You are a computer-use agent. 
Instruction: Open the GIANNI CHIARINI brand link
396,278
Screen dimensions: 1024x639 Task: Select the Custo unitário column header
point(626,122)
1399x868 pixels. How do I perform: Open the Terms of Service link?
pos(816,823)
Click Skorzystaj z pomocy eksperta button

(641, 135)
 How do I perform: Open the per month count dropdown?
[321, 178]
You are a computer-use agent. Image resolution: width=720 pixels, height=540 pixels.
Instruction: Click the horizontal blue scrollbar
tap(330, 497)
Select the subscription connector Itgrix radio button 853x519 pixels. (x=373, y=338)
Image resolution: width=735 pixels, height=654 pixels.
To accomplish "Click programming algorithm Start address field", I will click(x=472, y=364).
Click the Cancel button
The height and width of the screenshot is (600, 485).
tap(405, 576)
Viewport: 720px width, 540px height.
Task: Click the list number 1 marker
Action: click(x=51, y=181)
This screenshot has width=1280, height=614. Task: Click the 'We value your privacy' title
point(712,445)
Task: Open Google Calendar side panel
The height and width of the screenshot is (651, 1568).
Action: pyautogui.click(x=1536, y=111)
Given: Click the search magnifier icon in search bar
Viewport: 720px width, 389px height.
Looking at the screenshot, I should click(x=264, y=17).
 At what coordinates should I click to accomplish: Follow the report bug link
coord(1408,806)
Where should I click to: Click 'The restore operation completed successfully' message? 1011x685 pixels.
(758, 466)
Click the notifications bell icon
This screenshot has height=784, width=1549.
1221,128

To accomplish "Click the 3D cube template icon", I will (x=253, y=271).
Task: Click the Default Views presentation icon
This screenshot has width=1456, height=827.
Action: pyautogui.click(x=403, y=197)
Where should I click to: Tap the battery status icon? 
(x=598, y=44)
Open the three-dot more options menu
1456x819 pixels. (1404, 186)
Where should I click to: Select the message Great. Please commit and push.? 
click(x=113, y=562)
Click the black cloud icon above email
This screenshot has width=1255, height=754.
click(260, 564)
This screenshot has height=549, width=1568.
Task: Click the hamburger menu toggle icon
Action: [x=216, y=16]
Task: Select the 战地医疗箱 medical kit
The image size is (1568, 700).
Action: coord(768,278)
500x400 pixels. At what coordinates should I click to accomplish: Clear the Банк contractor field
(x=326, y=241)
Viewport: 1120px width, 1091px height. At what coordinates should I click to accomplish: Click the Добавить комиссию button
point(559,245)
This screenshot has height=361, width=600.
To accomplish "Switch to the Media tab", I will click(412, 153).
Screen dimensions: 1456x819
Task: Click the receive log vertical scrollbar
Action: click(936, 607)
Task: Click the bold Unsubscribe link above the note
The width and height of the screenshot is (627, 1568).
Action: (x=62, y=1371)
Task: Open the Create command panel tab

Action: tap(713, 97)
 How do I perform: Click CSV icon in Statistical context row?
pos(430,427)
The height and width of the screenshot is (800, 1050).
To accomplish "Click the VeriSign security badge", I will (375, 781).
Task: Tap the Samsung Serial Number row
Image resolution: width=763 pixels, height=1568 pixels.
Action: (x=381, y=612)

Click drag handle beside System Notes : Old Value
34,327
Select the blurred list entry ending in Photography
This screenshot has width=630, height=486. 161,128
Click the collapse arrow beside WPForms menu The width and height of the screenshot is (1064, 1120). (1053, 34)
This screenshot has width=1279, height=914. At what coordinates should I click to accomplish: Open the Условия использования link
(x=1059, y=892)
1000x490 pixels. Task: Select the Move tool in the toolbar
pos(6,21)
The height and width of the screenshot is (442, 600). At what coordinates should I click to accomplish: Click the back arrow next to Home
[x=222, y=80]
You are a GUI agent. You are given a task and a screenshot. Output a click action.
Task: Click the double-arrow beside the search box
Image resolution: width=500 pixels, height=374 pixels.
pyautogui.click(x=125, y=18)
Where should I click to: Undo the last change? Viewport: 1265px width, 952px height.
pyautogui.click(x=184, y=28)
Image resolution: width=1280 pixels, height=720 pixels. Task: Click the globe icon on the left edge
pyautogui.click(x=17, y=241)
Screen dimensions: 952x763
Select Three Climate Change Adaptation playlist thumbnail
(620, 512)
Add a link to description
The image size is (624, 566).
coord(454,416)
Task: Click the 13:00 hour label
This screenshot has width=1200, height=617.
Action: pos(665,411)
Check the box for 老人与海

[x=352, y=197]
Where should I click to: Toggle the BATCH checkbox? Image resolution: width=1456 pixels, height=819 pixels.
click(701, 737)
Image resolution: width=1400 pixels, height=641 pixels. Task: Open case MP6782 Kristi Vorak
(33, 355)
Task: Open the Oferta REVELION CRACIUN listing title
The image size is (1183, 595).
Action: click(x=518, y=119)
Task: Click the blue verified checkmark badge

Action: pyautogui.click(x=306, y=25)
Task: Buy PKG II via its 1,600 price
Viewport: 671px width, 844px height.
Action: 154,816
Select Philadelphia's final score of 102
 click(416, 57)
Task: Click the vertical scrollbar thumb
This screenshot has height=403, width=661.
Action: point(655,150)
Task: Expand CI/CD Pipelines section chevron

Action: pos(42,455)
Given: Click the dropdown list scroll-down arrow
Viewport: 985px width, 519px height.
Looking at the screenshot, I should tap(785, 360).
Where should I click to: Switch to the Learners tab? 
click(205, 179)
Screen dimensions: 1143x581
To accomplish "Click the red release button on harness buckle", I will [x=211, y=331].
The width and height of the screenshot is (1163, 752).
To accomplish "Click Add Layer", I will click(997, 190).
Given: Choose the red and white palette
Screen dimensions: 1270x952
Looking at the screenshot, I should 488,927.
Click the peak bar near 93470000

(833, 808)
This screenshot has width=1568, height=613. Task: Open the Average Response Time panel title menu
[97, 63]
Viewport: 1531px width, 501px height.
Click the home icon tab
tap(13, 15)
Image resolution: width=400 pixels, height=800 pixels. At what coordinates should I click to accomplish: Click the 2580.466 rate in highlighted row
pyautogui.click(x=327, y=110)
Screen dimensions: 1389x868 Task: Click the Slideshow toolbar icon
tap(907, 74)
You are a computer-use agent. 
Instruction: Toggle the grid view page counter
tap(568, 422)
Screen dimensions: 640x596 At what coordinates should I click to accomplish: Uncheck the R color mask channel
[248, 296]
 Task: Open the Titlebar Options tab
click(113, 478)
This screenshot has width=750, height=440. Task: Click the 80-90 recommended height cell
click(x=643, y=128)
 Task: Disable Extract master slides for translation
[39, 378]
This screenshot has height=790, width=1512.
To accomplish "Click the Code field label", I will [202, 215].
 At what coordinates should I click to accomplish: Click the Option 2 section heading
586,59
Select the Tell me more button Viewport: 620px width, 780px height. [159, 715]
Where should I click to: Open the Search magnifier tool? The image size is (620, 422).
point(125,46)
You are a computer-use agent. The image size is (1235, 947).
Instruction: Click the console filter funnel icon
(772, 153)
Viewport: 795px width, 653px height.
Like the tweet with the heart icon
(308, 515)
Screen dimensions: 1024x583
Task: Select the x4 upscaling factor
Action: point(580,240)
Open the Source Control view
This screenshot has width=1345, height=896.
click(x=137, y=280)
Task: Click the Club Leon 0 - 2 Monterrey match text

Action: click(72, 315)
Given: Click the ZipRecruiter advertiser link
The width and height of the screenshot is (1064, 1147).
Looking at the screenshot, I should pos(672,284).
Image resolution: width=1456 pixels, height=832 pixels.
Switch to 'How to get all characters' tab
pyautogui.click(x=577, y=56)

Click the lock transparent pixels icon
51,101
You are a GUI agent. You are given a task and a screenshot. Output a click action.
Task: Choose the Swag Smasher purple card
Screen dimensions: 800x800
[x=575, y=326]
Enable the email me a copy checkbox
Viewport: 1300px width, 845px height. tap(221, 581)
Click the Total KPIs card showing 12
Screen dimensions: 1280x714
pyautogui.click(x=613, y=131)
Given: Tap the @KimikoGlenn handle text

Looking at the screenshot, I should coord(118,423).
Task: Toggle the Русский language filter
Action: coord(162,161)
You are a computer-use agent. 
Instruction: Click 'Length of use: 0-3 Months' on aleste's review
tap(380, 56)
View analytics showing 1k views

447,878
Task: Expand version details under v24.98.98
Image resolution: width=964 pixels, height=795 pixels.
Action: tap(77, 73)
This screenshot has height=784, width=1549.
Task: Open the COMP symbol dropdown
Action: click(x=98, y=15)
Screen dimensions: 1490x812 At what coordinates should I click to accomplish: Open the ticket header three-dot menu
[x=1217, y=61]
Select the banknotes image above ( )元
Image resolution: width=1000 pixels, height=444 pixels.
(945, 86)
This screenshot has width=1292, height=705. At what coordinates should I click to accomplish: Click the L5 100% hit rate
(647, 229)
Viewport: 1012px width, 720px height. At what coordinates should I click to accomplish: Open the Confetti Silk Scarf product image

◇ ◇ ◇

■ What is being asked
Pick out every line of the data above that contains the word "label", and copy each of those lines in full.

■ Exercise result
Task: Click the 13:00 hour label
To accomplish "Click the Code field label", I will [202, 215].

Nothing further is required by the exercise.